Where to go for info about a possible media myth

If you’ve been thinking that I haven’t been blogging very vigorously the last couple of days, you’re right. I’ve had a big work project, that started out grim and got rather interesting, and I’ve been getting ready for a trip. I’ll probably blog during the trip, so I’m not signing off here, but blogging will inevitably be lighter. The upside, though, is that Don Quixote has valiantly offered (no, the truth is that I bullied him to volunteer) to take over some blogging duties while I’m away. Since DQ’s posts are invariably interesting, intelligent, thought provoking, and trigger the highest numbers of comments this blog sees, please don’t take the lighter number of posts as a reason to drift away. (I’m begging here. I always feel abandoned when my numbers drop dramatically, even if I’m the one doing the abandoning by going away for a while.)

Anyway, since this is a busy day, I haven’t had much time to post. I’ve still been reading, though, and the most interesting story I’m reading about is The New Republic‘s report “Shock Troops,” written under the nom de plume Scott Thomas, and purporting to be a soldier’s first hand description of various uncivilized acts by American troops, ranging from the schoolyard (teasing someone scarred by an IED), to the cruel (using large fighting vehicles to kill dogs), to the macabre (wearing a child’s skull as a decorative hat).

The story has the smell of propaganda about it, no matter how you look at it. Each story, on its face, is illogical. Considering that all troops face the daily risk of severe IED injuries, the likelihood that they would tease someone who falls into the “there but for the grace of God go I” category seems small. While fighting vehicles are powerful, if they’re big, they lack maneuverability. What are the odds, then, that they could be used as effective kill weapons against swift, agile dogs? And the wearing a child’s skull story as a decorative hat? I’ve heard of whistling past the graveyard, but it would be one sick puppy with too much time on his hands who would take a smelly, dusty, broken skull, work hard to affix it to his headgear, and then dance around it. That’s Marilyn Manson, not U.S. Military, kind of stuff.
# # # # #
# CHALLENGE A:
List every act by American troops that the blog post about The New Republic's "Shock Troops" report says the report describes.
# CHALLENGE B:
Continue the blog post about The New Republic's "Shock Troops" report, picking up right after its final sentence.
# # # # #
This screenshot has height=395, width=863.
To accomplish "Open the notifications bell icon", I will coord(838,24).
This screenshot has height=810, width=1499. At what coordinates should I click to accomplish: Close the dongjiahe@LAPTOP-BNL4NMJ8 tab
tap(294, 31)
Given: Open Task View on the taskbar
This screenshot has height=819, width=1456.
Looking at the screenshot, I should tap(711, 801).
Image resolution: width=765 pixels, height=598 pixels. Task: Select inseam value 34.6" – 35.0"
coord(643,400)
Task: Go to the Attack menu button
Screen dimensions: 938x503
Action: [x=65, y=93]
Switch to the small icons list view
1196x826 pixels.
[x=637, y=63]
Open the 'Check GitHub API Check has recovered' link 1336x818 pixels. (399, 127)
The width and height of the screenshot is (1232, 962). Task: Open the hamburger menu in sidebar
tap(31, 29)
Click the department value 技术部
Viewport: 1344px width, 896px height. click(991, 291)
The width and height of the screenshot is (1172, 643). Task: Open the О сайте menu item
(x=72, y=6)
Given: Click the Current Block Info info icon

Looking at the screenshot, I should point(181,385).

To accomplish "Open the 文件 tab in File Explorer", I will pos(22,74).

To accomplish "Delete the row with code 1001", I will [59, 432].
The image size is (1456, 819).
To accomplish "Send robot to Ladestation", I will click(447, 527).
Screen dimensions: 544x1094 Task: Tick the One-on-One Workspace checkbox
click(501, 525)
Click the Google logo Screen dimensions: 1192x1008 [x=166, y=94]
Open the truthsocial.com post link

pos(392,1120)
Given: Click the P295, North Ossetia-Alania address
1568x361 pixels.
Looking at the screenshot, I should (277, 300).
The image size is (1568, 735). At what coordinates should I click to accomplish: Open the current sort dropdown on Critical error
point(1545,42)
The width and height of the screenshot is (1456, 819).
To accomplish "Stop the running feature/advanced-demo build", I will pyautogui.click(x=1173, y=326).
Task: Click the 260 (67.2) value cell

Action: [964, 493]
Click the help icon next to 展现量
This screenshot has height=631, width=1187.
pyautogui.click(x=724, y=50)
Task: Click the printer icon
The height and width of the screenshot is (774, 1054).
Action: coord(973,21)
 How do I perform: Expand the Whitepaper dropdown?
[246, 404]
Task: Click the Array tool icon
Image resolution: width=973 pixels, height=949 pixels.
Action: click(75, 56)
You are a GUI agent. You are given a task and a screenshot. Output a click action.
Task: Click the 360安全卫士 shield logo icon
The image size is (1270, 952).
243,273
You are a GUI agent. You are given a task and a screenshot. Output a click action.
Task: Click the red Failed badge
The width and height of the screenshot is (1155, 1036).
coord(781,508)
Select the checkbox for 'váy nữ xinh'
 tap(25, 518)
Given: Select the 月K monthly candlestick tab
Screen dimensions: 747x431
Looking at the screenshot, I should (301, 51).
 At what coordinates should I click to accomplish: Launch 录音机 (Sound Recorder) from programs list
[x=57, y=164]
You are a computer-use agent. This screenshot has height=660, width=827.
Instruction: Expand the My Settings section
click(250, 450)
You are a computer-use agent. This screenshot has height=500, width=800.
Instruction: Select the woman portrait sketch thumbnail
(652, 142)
# # # # #
# TASK RESULT A:
- Teasing someone scarred by an IED
- Using large fighting vehicles to kill dogs
- Wearing a child's skull as a decorative hat

# TASK RESULT B:
But don’t take my sense of logic as your guide on this one. A lot of people with actual knowledge about the situation in Iraq, about wounded troops and contractors, about tanks, about provocateurs, etc., have been writing. Here are four of my favorite links:

Michael Goldfarb’s The New Republic’s “Shock Troops”: Fact or Fiction?

Ray Robison’s Who is TNR’s mysterious author ‘Scott Thomas’?

Power Line’s Fact or Fiction : An Update

Also, as always, Michelle Malkin is completely au courant, and keeps adding more and more links to debunking stories.

I really wonder if The New Republic is having another Stephen Glass moment. If so, this is more reprehensible than any of the silly things Stephen Glass did, since it libels all of our military forces and, with the baby skull story, puts them at ever greater risk of animus from the local Iraqi population.

I know that I blog anonymously, but I’m just advancing my opinions. It seems to me that if you put forward those types of inflammatory facts, you need to come out and face those you’ve accused, so that they have a reasonable opportunity to defend themselves by challenging your facts and understanding your motives.


2 Responses

  1. I suspect a familiar pattern is arising, about how the war in Iraq is a brutalizing experience for U.S. troops.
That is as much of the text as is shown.